EXERCISE DETAILS
Work out how many lines in these entries include the string "will", and give only that figure.

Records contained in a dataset
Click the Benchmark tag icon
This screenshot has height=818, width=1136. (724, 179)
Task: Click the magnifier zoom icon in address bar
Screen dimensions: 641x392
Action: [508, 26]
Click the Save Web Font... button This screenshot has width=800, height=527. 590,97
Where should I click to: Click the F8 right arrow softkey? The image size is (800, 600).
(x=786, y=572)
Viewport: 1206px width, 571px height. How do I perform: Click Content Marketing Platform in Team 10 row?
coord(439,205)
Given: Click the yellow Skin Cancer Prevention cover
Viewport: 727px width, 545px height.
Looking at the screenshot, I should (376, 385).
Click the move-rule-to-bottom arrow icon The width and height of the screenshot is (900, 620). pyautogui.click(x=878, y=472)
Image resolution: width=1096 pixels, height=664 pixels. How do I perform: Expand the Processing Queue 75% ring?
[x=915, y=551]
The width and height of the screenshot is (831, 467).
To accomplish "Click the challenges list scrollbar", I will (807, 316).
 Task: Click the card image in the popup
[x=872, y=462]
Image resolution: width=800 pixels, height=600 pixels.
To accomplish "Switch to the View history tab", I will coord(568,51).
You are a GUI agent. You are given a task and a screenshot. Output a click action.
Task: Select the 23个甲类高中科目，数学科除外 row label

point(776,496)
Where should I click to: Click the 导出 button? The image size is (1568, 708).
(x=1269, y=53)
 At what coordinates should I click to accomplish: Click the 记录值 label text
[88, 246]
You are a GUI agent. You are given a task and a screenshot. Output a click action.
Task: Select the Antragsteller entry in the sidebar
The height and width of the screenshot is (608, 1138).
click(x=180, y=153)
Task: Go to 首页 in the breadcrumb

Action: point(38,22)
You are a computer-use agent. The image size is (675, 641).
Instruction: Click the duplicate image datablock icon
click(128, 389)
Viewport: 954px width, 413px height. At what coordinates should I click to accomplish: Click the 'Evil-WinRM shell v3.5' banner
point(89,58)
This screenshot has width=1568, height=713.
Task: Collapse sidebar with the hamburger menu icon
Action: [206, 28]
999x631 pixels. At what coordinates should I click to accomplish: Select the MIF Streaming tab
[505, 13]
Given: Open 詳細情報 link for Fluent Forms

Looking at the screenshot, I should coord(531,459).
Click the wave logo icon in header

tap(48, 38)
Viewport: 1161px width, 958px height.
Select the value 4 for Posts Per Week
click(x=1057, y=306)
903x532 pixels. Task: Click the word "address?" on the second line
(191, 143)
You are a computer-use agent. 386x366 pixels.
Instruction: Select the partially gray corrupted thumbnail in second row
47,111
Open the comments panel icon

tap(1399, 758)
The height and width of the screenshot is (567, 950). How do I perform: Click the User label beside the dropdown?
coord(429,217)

REPLY
2